◆ Using the information
A. In the respiratory nursing article, what is Marina Lambert's job title?
B. Please continue the respiratory nursing article with the paragraphs that follow its final quotation.

Text passage below:

From asthma to pneumonia: how good are your respiratory nursing skills?

1 June 2010

Be it asthma or pneumonia, every nurse at some point cares for someone with a respiratory condition. Helping nurses evaluate their respiratory nursing skills or guide their development as a specialist is the aim of a soon-to-be-finalised knowledge and skills framework. Fiona Cassie finds out more.

Patients with asthma walk in daily to general practices. Aged-care nurses face residents with pnenumonia. Patients with severe lung disease and COPD turn up everywhere from operating theatres to district nurse rounds.

“All registered nurses have contact with somebody at some time with respiratory conditions,” points out respiratory nurse practitioner Marina Lambert.

But what makes someone competent or expert in the field of respiratory nursing has been unclear. And the plethora of titles used in the past for someone specialising in the field made things no more straightforward.

Inconsistencies in the care delivered to respiratory patients was also starting to cause concern for Lambert and her specialist colleagues. “Different nurses were doing different things and there were no guidelines around that.”

End of Text passage.
Material supplied below:

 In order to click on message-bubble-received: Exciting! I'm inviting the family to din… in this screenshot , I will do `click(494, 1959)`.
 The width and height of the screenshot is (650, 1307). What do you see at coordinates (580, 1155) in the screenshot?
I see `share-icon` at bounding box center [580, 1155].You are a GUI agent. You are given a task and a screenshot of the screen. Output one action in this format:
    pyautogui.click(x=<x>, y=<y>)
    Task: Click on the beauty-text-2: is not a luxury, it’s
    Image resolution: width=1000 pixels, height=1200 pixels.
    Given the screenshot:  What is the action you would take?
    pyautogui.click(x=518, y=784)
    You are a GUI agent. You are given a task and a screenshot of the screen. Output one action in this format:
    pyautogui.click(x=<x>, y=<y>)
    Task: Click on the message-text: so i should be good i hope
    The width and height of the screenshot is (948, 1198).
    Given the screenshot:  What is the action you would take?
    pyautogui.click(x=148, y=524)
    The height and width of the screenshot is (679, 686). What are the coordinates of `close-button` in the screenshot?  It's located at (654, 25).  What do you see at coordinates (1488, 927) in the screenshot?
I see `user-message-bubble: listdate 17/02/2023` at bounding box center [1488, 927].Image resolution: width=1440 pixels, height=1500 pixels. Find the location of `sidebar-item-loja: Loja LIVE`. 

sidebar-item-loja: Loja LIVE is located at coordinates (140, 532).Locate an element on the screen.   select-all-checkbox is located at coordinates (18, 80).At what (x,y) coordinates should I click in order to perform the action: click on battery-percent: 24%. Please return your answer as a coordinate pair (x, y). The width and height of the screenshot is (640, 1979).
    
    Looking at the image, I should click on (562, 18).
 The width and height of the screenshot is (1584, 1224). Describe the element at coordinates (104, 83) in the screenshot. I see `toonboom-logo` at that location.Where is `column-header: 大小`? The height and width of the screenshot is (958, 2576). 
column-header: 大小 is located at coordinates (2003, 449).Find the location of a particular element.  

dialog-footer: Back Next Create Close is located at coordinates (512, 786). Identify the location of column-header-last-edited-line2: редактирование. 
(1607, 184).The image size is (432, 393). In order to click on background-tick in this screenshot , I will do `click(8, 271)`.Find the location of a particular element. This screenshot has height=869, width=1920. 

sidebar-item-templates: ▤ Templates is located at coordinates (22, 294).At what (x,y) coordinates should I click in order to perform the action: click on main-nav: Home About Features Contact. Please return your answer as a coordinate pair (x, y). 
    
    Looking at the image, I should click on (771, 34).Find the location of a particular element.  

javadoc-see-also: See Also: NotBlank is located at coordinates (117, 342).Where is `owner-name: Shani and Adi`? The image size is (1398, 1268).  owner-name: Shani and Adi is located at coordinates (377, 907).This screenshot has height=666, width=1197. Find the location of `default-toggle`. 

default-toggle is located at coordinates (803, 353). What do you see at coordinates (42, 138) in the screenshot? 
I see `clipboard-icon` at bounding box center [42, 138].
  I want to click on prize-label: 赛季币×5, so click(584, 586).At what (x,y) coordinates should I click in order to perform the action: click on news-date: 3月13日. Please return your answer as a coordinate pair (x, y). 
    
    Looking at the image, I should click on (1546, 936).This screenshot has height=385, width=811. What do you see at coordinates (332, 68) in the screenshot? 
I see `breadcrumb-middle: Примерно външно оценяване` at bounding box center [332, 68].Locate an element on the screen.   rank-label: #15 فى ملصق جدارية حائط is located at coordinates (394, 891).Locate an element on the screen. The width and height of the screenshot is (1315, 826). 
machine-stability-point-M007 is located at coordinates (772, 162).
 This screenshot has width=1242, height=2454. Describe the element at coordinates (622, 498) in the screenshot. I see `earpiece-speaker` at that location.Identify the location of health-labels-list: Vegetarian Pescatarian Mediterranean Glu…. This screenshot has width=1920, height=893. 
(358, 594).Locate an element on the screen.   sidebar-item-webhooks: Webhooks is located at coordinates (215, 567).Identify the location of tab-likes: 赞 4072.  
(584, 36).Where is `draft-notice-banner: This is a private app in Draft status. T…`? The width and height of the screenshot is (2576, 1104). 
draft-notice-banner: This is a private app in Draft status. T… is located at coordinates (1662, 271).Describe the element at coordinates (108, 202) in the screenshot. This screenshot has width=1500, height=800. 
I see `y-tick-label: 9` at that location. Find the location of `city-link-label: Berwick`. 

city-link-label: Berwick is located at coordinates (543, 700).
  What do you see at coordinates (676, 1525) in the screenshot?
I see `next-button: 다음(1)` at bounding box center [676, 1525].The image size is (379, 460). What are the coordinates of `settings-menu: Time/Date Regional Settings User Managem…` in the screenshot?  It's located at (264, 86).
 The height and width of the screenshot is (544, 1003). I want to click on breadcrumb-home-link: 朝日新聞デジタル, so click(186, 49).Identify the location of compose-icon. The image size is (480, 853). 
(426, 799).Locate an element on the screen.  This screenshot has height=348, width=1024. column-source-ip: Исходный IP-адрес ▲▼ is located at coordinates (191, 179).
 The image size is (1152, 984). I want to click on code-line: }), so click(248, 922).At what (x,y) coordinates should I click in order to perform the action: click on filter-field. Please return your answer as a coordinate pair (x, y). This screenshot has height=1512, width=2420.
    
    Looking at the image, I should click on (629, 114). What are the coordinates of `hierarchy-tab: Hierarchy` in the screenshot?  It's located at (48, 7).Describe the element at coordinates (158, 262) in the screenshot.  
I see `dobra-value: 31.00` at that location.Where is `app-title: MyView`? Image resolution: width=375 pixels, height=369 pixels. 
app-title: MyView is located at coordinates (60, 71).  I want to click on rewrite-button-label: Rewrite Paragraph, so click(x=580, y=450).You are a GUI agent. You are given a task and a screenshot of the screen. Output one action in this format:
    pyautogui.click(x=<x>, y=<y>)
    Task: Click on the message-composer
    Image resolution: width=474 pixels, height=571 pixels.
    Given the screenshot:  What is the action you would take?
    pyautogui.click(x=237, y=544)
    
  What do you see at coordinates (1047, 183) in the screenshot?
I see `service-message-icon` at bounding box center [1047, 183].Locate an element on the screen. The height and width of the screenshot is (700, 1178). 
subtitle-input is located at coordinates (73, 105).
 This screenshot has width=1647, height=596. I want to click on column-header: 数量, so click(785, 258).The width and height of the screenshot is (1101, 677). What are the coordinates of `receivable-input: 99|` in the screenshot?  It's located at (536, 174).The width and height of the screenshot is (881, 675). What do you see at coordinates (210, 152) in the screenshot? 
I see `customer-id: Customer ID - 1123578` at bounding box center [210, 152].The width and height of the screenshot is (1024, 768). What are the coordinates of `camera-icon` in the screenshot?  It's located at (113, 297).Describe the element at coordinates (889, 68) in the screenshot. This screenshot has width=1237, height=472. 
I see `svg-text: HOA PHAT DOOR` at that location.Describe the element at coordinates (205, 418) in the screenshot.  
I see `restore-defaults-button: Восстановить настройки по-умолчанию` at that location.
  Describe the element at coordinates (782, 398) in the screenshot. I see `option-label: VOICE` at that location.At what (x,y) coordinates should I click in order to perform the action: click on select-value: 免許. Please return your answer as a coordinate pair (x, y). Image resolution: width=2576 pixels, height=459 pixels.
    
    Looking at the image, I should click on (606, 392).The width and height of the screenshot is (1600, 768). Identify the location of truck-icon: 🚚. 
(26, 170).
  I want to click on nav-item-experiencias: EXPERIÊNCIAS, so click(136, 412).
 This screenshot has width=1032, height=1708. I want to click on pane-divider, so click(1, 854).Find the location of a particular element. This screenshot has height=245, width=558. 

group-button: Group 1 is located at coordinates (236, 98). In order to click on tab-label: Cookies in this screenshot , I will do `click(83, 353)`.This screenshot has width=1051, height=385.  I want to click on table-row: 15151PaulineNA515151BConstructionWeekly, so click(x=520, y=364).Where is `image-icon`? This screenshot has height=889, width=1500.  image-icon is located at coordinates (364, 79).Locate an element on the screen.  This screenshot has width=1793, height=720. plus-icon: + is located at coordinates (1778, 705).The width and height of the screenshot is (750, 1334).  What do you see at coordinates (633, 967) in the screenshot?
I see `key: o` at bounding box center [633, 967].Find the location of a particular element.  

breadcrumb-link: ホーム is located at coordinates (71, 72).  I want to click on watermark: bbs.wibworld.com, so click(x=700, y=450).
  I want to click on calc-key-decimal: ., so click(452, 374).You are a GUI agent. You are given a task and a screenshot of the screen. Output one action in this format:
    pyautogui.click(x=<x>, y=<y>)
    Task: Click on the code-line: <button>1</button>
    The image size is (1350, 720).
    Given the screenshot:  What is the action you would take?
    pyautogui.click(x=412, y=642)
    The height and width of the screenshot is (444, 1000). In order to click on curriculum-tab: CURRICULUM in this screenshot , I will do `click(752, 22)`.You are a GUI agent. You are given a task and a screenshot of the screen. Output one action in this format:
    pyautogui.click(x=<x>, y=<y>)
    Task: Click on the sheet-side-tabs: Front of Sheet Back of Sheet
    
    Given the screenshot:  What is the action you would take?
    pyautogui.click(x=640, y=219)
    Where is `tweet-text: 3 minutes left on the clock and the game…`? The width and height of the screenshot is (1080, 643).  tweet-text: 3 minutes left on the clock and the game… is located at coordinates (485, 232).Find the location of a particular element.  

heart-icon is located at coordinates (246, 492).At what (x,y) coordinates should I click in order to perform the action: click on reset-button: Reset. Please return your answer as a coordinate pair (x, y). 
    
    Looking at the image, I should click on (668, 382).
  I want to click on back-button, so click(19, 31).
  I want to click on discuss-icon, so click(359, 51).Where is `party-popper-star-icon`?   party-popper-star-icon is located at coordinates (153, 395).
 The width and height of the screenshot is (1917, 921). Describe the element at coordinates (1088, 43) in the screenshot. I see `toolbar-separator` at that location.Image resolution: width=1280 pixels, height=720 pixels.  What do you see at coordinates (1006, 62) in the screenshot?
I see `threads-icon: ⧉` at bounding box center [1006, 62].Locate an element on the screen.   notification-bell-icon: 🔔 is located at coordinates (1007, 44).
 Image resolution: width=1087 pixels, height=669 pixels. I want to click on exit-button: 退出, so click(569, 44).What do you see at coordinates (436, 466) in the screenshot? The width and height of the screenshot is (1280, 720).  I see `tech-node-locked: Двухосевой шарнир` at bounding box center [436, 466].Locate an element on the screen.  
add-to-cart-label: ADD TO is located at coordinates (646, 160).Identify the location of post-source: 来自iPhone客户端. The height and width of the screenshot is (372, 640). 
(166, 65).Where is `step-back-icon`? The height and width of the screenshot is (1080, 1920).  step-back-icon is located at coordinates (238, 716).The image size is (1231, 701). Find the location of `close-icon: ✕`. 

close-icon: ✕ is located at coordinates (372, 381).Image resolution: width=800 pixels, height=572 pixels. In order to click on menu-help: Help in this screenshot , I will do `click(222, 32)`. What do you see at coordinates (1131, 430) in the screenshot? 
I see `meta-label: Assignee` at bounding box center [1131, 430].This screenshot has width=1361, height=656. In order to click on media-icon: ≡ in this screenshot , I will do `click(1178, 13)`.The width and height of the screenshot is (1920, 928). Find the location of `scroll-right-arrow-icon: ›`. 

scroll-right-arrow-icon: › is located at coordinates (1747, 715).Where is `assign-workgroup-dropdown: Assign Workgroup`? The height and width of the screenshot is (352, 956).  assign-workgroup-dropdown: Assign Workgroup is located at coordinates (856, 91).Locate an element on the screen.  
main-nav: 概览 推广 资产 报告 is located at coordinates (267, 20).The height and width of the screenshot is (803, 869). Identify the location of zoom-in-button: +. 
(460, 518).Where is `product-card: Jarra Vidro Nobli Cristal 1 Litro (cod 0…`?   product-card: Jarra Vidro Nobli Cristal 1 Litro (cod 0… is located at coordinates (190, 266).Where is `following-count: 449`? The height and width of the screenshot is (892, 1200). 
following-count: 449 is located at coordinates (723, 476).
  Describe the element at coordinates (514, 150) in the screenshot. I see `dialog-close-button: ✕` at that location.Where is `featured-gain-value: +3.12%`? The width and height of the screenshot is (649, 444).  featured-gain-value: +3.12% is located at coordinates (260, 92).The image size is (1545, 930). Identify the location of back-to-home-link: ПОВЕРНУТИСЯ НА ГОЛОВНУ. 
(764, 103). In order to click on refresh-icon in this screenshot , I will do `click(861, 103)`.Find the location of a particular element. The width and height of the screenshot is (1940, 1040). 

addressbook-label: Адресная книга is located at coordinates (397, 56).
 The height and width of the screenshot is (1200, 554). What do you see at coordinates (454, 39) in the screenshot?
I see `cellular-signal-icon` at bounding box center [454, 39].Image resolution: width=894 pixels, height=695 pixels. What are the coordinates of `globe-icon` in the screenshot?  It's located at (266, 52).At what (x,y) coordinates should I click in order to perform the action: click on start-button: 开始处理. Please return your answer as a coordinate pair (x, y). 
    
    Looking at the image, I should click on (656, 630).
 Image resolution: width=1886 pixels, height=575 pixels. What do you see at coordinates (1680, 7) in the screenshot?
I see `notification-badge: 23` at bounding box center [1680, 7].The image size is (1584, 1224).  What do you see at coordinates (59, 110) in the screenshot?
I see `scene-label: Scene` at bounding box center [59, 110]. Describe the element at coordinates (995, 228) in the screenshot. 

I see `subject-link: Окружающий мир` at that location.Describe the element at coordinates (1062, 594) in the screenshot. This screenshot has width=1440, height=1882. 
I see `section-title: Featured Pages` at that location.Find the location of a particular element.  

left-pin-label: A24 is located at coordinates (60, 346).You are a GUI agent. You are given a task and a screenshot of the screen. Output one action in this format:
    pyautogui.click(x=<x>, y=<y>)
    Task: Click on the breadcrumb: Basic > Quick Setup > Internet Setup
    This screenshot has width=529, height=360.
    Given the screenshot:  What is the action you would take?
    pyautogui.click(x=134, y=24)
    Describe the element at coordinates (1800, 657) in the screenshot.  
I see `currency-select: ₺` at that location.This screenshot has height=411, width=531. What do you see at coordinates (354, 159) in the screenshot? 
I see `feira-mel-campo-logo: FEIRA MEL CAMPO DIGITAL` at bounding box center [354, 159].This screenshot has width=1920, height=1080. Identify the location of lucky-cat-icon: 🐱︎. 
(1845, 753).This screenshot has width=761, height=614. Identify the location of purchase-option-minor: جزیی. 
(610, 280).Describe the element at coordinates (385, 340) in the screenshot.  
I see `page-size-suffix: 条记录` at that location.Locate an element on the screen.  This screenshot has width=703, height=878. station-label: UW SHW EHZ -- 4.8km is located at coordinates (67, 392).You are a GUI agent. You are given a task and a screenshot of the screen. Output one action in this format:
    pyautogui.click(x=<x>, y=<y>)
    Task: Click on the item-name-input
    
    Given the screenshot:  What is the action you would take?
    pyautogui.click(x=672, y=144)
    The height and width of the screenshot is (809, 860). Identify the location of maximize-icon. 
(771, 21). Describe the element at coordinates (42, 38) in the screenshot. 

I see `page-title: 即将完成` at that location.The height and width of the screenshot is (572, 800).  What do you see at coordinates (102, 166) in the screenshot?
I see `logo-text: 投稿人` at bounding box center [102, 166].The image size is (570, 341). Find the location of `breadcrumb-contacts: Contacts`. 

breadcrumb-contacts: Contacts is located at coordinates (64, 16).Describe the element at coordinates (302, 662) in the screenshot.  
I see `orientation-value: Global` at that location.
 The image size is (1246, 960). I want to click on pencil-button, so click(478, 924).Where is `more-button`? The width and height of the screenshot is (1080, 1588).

End of Material supplied.

◆ Per-task answers
A. She is a respiratory nurse practitioner.

B.
A local survey had also left them “quite shocked” at the level of respiratory nursing knowledge – with some nurses lacking basic knowledge on asthma inhalers.

These concerns were raised at the 2005 Thoracic Society of Australia and New Zealand (TSANZ) conference with the TSANZ nurse special interest group – particularly the gap between best practice and current practice in respiratory nursing care.

The group agreed a framework could be the answer by providing a “measurable means of evaluating practice” and also being a useful professional development tool.

In 2006 TSANZ funded the group to join forces with the Respiratory Nurses Section of the New Zealand Nurses Organisation and the two groups formed a framework development committee of respiratory nurses working across primary and secondary care and including all three NPs in the field.

The committee drew on the national diabetes framework and other respiratory frameworks from the UK, Australia and the USA, to develop the 80-page draft framework document.

The document – that sets out guidelines for achieving competent, proficient or expert levels in adult respiratory nursing – is now seeking sign-off from the NZNO board and may be the first such document to seek national endorsement under the joint professional organisations’ consortium process.

The aim of the framework is to promote best practice and provide guidelines not only for nurses wanting to specialise but also for nurses or employers to use as a check-list for basic competency in respiratory nursing skills.

Lambert says the framework does not cover specialty areas like children, ED or intensive care but it was also not exclusive and additional areas like sleep apnoea could be added in the future.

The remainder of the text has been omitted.